Tabela 1. As três famílias em que se agrupam os quarks e os léptons.

Os membros dessas famílias são os constituintes mais fundamentais de tudo o que existe na natureza e daquilo que é produzido artificialmente nos grandes aceleradores de partículas. Por que são 12 e não 15, 20 ou 80? Por que se agrupam em três famílias e não em uma só, ou em quatro ou mais?

Os mistérios não terminam aqui. A cada uma das partículas fundamentais mencionadas há uma anti-partícula associada. A tabela 2 mostra as 12 anti-partículas em suas famílias (ou deveríamos chamar de anti-famílias?). O pósitron da tabela 2 corresponde ao elétron da tabela 1 e assim por diante.

        Primeira família

•  pósitron
•  anti-neutrino do elétron
•  anti-quark up
•  anti-quark down
        Segunda família

•  muon positivo
•  anti-neutrino do muon
•  anti-quark charmoso
•  anti-quark estranho
        Terceira família

•  tau positivo
•  anti-neutrino do tau
•  anti-quark top
•  anti-quark bottom

      Tabela 2. As três famílias em que se agrupam os anti-quarks e os anti-léptons.

Chegamos aos ingredientes mais íntimos da matéria?

Na busca dos elementos mais básicos da matéria, o pensamento humano começou com a proposta dos átomos. Assim raciocinavam os antigos filósofos e cientistas: um corpo qualquer, uma barra de ferro por exemplo, pode ser dividida ao meio para obtermos duas barras de ferro menores. Cada uma dessas novas barras ainda pode ser dividida várias vezes para se obter barras cada vez menores. Mas, chegará o momento em que não será mais possível dividir a barra. Ela terá atingido a condição de indivisibilidade e esse elemento indivisível foi batizado de átomo. Os átomos passaram a ser considerados as elementos básicos na formação dos corpos.

Mais tarde, na verdade muitos séculos depois, descobriu-se que o átomo era formado de partes menores, tinha uma estrutura. Passaram os cientistas a descrever o átomo como uma estrutura composta de elétrons circundando um núcleo central. Não foi necessário muito tempo para se descobrir que o núcleo tinha partes internas: os prótons e os nêutrons. Pensava-se que estes, juntamente com os elétrons, eram os menores constituintes da matéria. Não são.

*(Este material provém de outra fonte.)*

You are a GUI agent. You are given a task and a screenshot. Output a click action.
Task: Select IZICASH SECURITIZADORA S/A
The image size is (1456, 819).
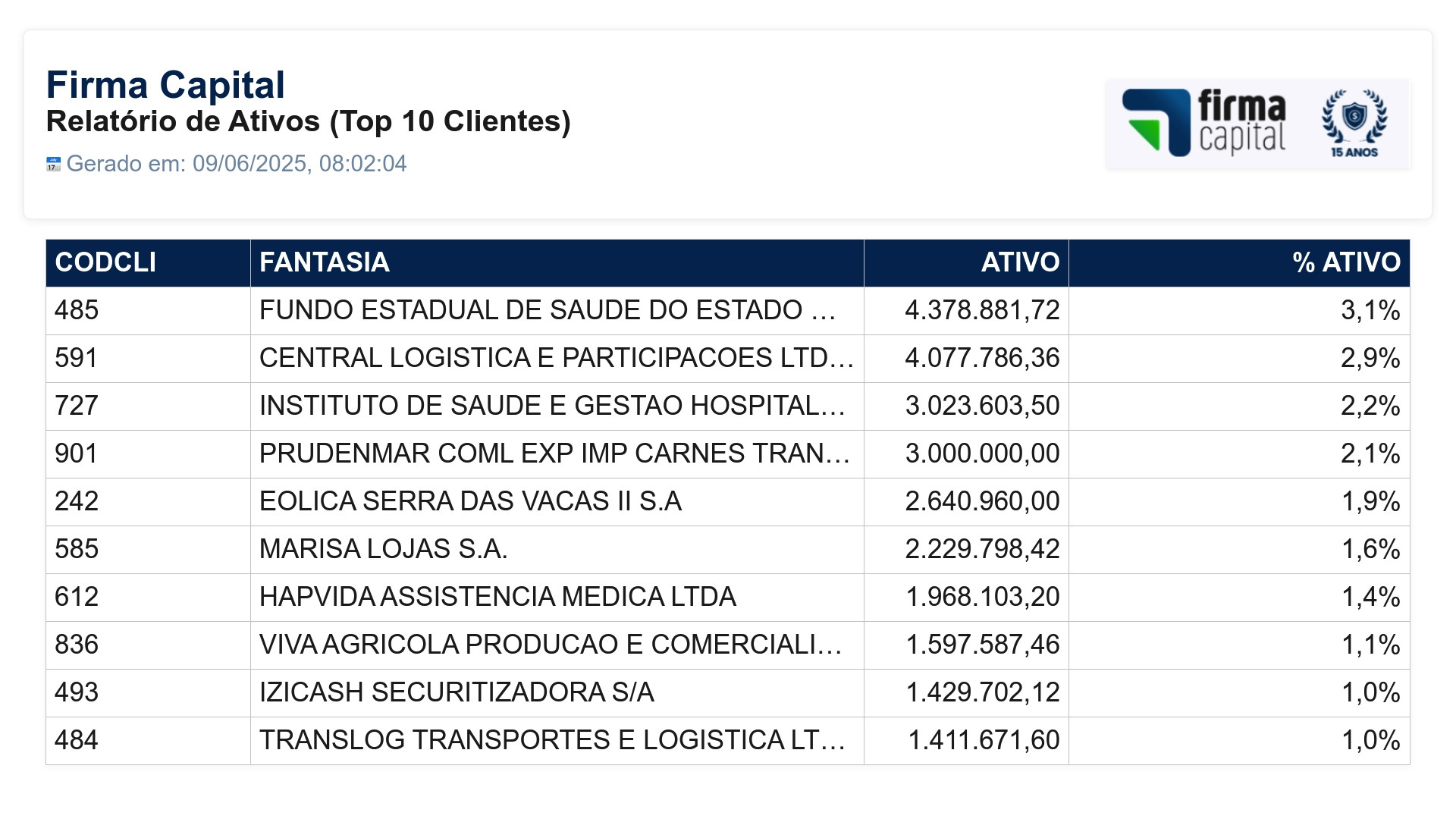[457, 692]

Hoje sabemos que mesmo os prótons e nêutrons têm uma estrutura interna. São formados por quarks, como descrito acima. Os elétrons (leia-se, os léptons), por sua parte, ainda são considerados como partículas elementares, indivisíveis.

Contudo, este parece não ser ainda o fim do filme. Há uma teoria (Teoria das Cordas), que vem sendo bastante discutida pelos físicos. Ela propõe os quarks e os léptons também são resultados de vibrações específicas de cordas infinitesimais. Essas cordas passariam, assim, a ser os elementos mais básicos da matéria. A Teoria das Cordas considera, também, as forças fundamentais do Universo. Não vamos nos ocupar, agora, desse detalhe da teoria, embora importante.

A proposta das cordas vibrantes é bem recebida pelo autor deste artigo. Ela vem corroborar o que o Racionalismo Cristão vem afirmando desde o início do século passado e que podemos resumir nestas palavras "a toda partícula de matéria há uma força associada que a faz vibrar com frequência característica".

A Teoria das Cordas enfrenta alguns problemas ainda sem solução e apresenta alguns aspectos que causam algum desconforto. Conforme sua formulação, ela requer que, além das três dimensões espaciais que nos são familiares, ainda haja mais sete ou oito que ainda não foram detectadas (e possivelmente nunca sejam, pois são extremamente pequenas). Além disso, seu desenvolvimento matemático baseia-se em espaços, ou formas, de Calabi-Yau, estruturas algébricas ainda objeto de estudo dos matemáticos. Quando os quarks foram propostos, a Teoria da Representação de Grupos Unitários em que Gell-Mann se baseou era bastante conhecida e bem estabelecida. Foi relativamente fácil trabalhar com seus conceitos. O mesmo não acontece atualmente com as bases matemáticas da Teoria das Cordas. Faz-se necessário desenvolver essas bases com suficiente profundidade e clareza. Felizmente, há muita gente trabalhando nisso.